◆ Records drawn from a dataset ◆
*** Block opens ***

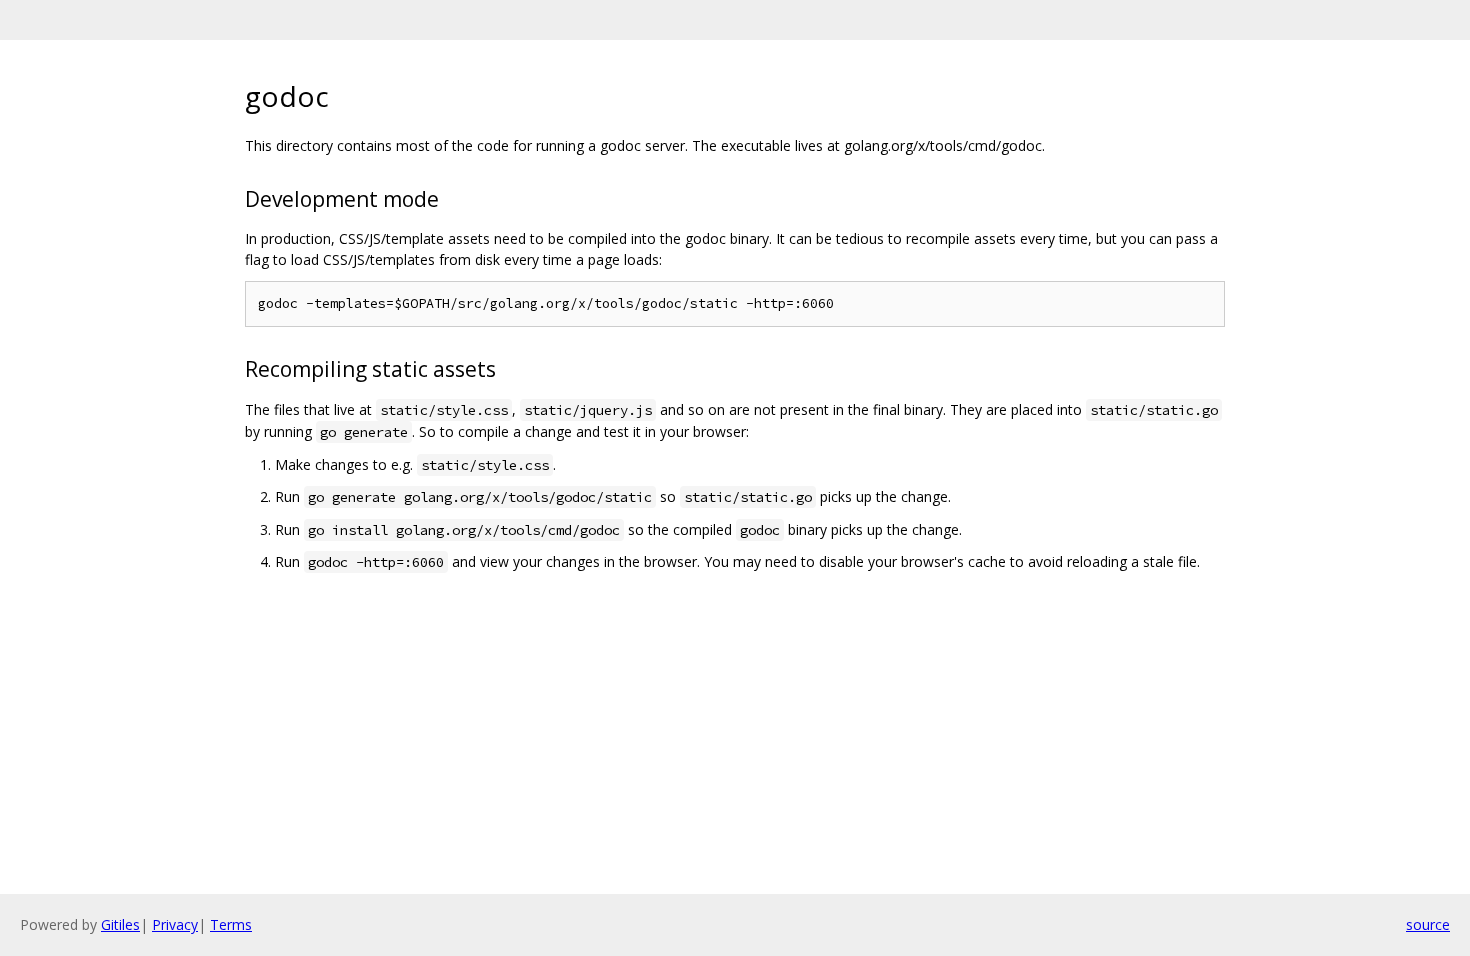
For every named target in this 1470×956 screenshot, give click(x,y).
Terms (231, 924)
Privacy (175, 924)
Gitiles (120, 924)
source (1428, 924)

*** Block closes ***
*** Block opens ***

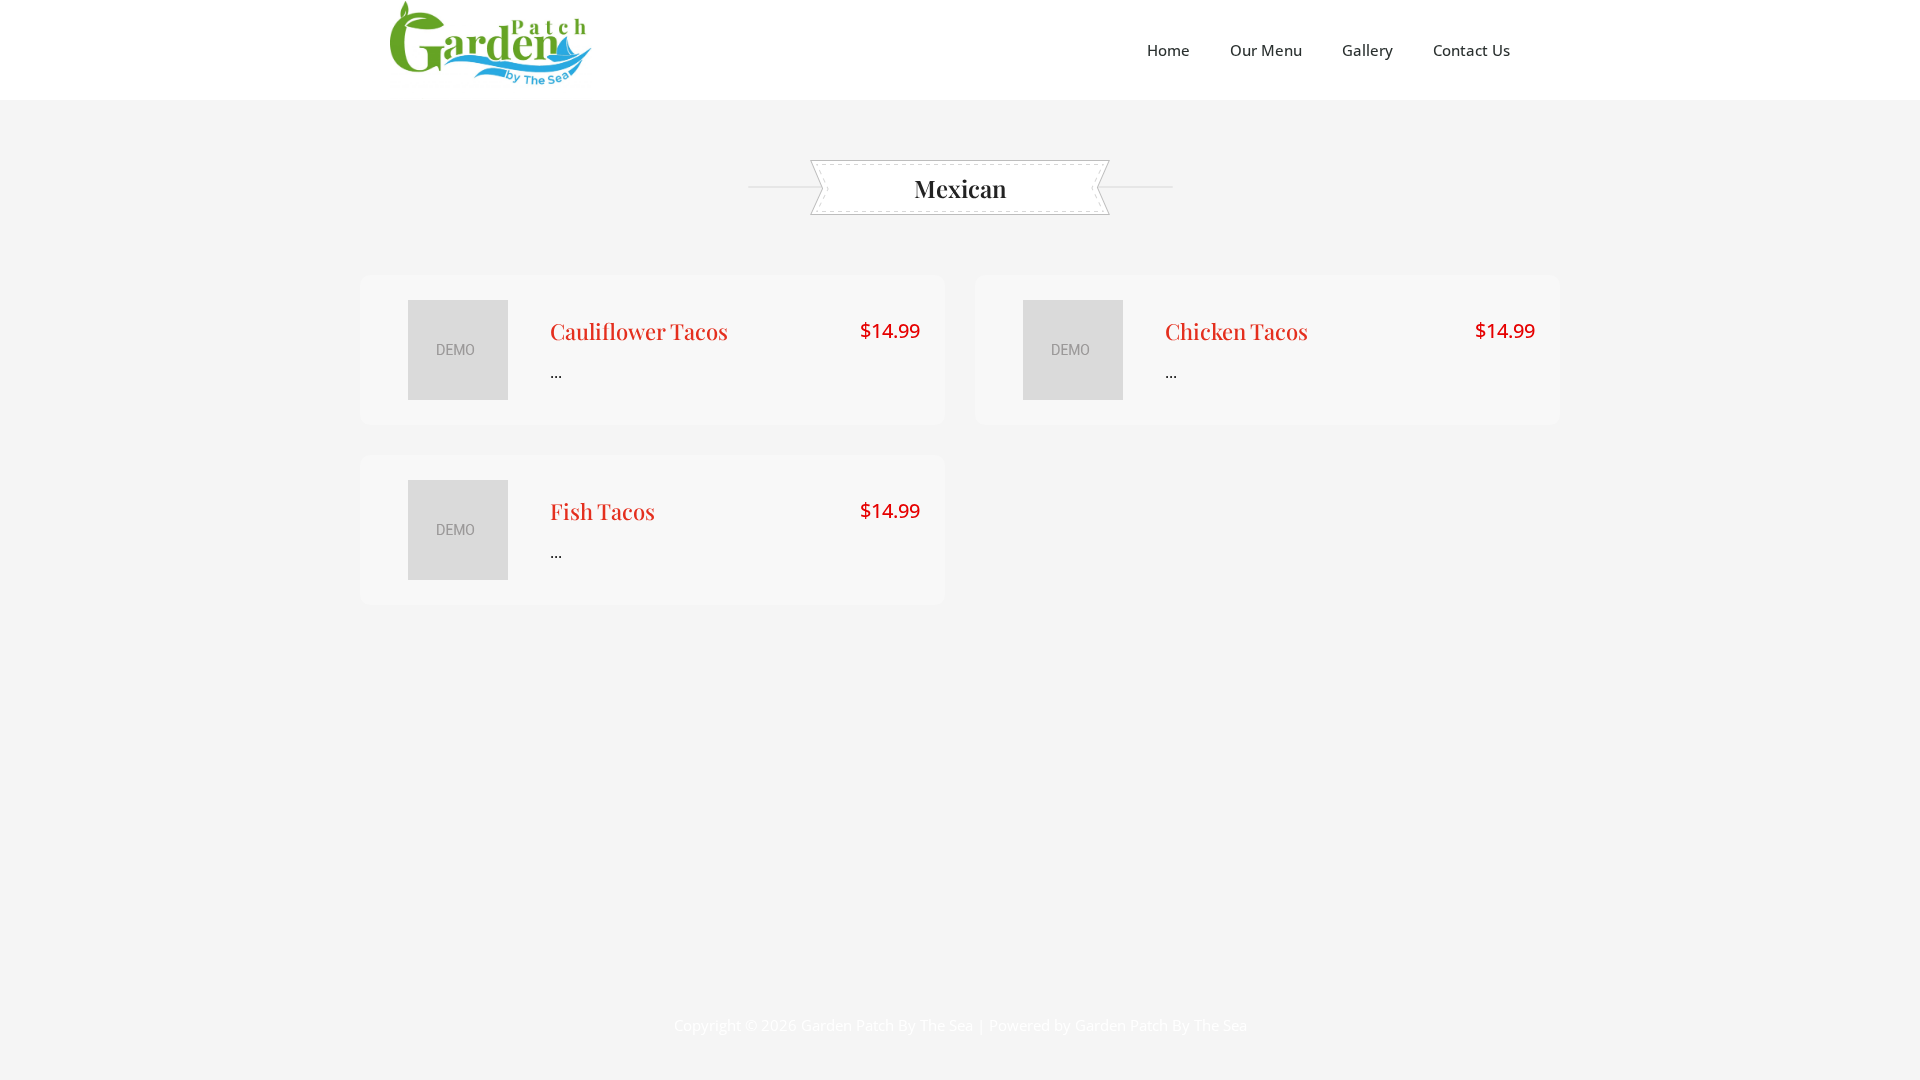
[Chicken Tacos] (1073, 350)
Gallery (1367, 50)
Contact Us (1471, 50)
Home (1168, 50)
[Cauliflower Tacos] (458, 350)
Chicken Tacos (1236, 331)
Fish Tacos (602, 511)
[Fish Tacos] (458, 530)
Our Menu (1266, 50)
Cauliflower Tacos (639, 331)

*** Block closes ***
*** Block opens ***

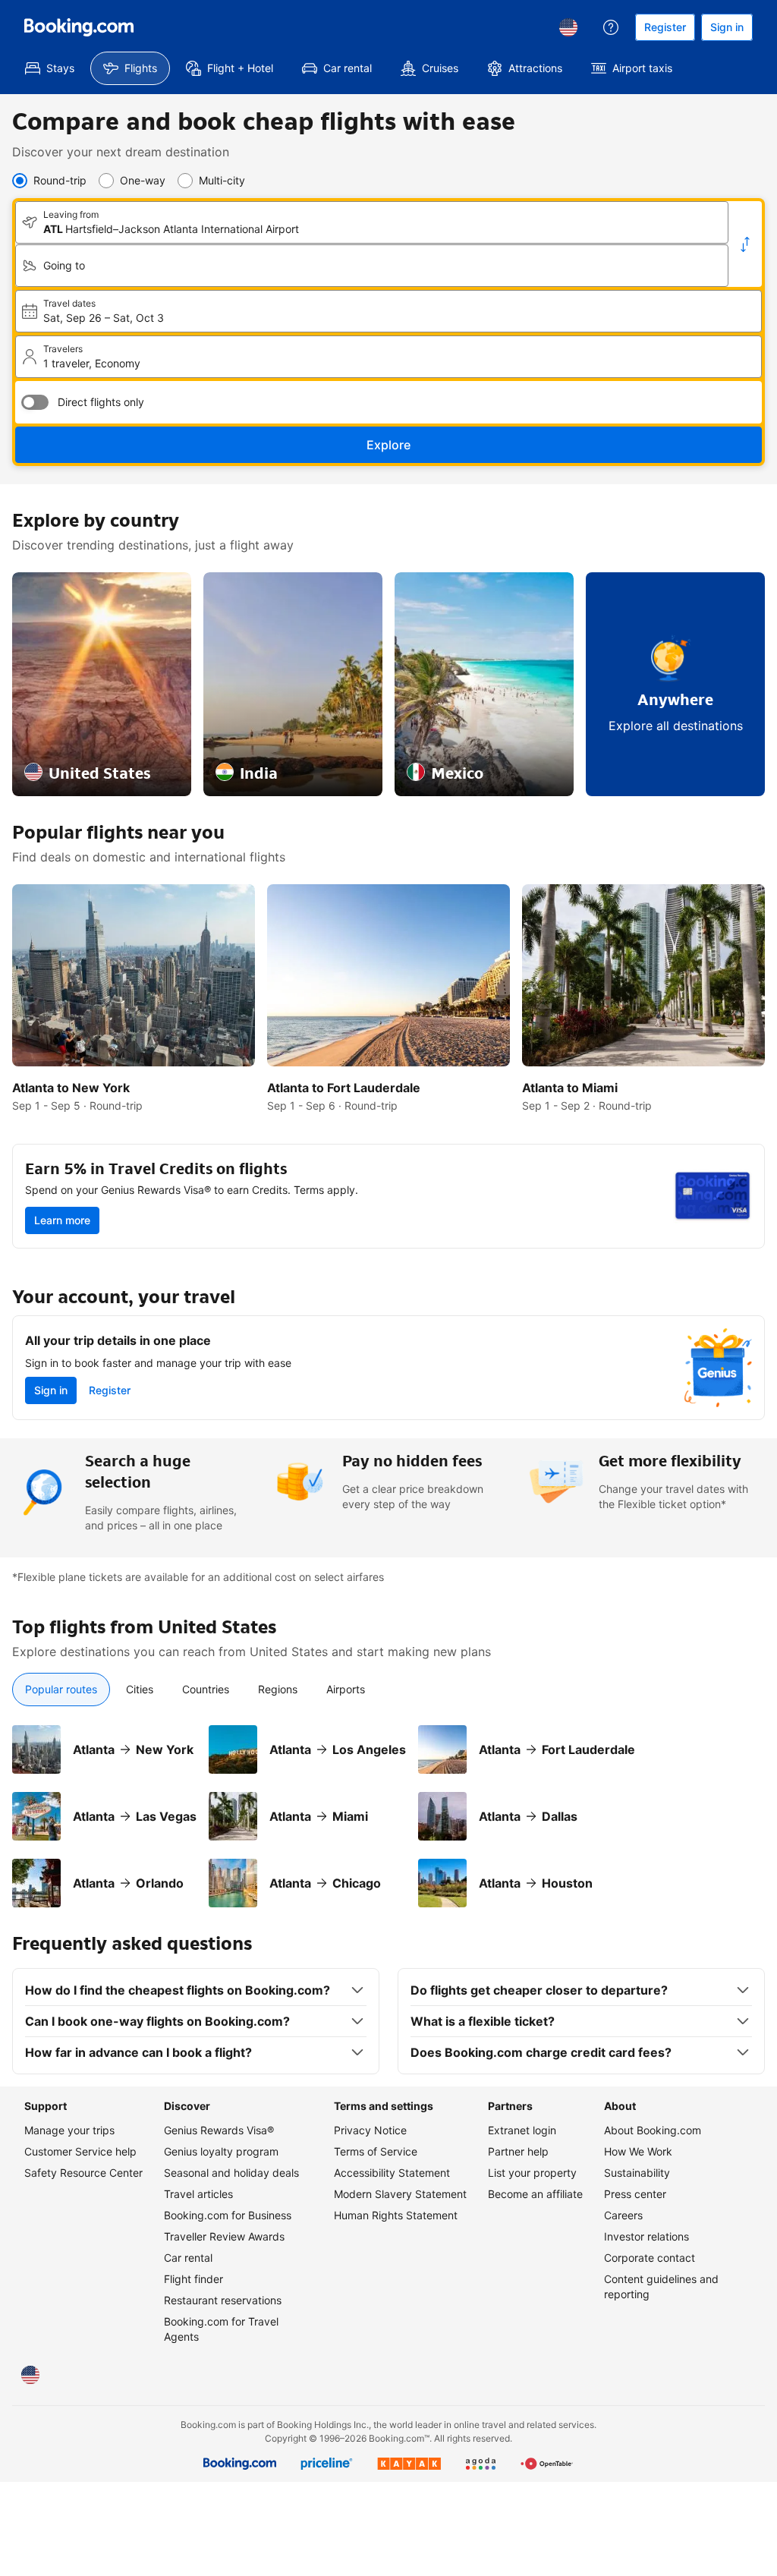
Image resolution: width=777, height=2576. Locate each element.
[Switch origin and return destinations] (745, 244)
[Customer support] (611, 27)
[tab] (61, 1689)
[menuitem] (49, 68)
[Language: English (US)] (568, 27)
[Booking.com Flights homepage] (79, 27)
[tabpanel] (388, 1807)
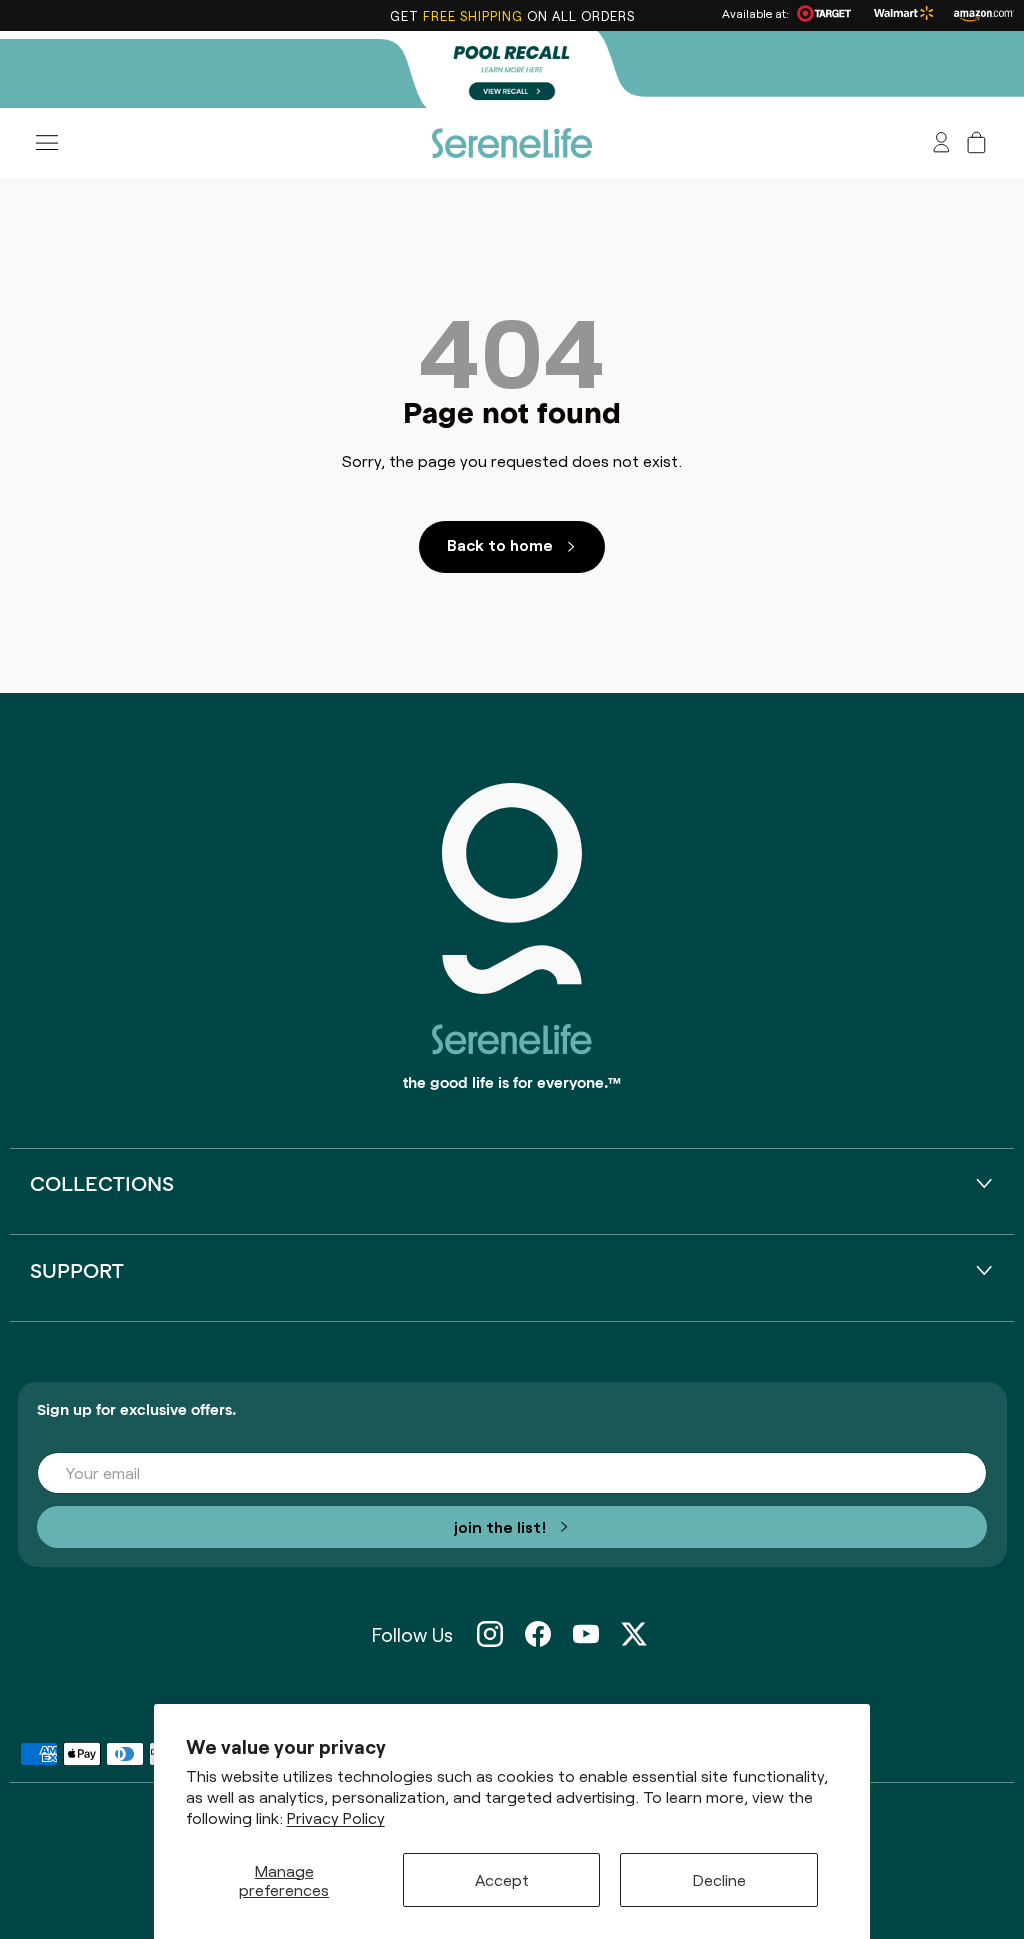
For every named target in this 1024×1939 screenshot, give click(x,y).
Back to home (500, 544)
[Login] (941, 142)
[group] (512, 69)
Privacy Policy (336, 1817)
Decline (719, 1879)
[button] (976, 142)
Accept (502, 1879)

*** Block closes ***

Scan the records above, then copy out each line that mentions "click".

◆ Exercise answer ◆
For every named target in this 1470×956 screenshot, give click(x,y).
For every named target in this 1024×1939 screenshot, give click(x,y).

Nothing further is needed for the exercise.